>> Start Data shown

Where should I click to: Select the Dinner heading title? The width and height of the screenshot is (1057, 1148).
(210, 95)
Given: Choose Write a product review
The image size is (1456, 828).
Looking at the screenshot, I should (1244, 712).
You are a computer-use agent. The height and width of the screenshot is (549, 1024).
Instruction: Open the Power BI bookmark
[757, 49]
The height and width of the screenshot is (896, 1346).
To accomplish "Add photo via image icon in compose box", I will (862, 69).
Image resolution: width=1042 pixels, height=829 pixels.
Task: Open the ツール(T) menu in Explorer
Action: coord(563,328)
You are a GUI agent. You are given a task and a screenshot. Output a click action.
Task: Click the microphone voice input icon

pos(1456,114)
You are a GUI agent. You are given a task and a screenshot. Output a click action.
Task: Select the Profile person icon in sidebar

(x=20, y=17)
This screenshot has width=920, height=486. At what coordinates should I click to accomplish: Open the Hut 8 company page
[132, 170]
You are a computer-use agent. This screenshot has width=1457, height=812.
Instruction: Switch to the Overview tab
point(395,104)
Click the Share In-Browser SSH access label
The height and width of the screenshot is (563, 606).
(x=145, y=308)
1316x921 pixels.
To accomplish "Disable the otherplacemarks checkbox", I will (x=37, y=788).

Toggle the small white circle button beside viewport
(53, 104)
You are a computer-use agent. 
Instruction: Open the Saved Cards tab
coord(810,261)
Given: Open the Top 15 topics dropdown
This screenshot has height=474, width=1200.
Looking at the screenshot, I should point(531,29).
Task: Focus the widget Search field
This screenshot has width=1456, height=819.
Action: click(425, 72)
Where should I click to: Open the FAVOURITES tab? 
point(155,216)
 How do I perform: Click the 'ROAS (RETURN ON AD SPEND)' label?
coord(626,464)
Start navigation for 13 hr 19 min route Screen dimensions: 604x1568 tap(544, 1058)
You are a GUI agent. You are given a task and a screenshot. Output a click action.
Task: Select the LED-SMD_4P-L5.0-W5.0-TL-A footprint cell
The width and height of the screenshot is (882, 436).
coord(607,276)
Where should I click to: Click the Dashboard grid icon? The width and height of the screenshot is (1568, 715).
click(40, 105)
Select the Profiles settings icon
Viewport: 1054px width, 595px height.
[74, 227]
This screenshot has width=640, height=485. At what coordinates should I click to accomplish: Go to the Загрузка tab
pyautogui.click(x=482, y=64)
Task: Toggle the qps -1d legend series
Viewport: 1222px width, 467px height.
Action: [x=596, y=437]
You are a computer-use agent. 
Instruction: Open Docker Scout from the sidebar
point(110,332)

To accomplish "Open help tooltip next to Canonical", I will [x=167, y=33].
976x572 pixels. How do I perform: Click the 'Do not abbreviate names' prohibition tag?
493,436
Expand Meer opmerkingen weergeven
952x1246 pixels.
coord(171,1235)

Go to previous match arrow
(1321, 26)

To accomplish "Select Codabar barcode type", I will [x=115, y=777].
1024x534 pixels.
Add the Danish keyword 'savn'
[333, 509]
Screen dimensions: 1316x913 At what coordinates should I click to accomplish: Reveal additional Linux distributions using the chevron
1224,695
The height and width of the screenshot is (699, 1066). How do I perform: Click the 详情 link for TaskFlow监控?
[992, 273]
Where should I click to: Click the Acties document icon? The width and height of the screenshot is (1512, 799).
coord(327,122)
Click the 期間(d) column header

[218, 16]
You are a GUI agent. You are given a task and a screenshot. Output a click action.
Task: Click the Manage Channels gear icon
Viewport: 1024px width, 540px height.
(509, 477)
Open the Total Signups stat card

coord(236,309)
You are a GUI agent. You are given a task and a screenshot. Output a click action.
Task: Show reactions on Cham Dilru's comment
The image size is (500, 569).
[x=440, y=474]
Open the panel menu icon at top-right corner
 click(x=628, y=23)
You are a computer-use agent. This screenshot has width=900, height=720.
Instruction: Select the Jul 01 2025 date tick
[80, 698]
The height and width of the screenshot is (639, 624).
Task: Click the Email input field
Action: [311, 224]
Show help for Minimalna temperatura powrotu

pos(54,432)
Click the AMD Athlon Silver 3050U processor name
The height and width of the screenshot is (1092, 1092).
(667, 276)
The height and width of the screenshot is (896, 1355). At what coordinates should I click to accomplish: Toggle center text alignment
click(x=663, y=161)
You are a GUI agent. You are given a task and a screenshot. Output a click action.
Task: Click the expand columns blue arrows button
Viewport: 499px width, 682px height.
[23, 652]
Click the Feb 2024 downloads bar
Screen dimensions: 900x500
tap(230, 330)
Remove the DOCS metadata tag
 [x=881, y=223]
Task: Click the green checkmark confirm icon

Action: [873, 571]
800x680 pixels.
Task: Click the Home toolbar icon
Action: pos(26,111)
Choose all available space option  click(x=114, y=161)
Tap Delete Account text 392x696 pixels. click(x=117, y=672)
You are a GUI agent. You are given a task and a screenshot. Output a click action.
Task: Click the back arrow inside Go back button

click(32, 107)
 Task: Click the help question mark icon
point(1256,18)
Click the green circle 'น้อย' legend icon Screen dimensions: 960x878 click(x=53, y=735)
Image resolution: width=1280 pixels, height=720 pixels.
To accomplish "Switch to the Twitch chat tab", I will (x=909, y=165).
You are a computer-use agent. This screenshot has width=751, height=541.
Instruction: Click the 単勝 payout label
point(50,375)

>> End Data shown

Give the lines of the listing above as a numbered list, starting with the line that contains "Choose all available" and running through the final line of the listing, with both included. Leave out any blank lines.

1. Choose all available space option  click(x=114, y=161)
2. Tap Delete Account text 392x696 pixels. click(x=117, y=672)
3. You are a GUI agent. You are given a task and a screenshot. Output a click action.
4. Task: Click the back arrow inside Go back button
5. click(32, 107)
6.  Task: Click the help question mark icon
7. point(1256,18)
8. Click the green circle 'น้อย' legend icon Screen dimensions: 960x878 click(x=53, y=735)
9. Image resolution: width=1280 pixels, height=720 pixels.
10. To accomplish "Switch to the Twitch chat tab", I will (x=909, y=165).
11. You are a computer-use agent. This screenshot has width=751, height=541.
12. Instruction: Click the 単勝 payout label
13. point(50,375)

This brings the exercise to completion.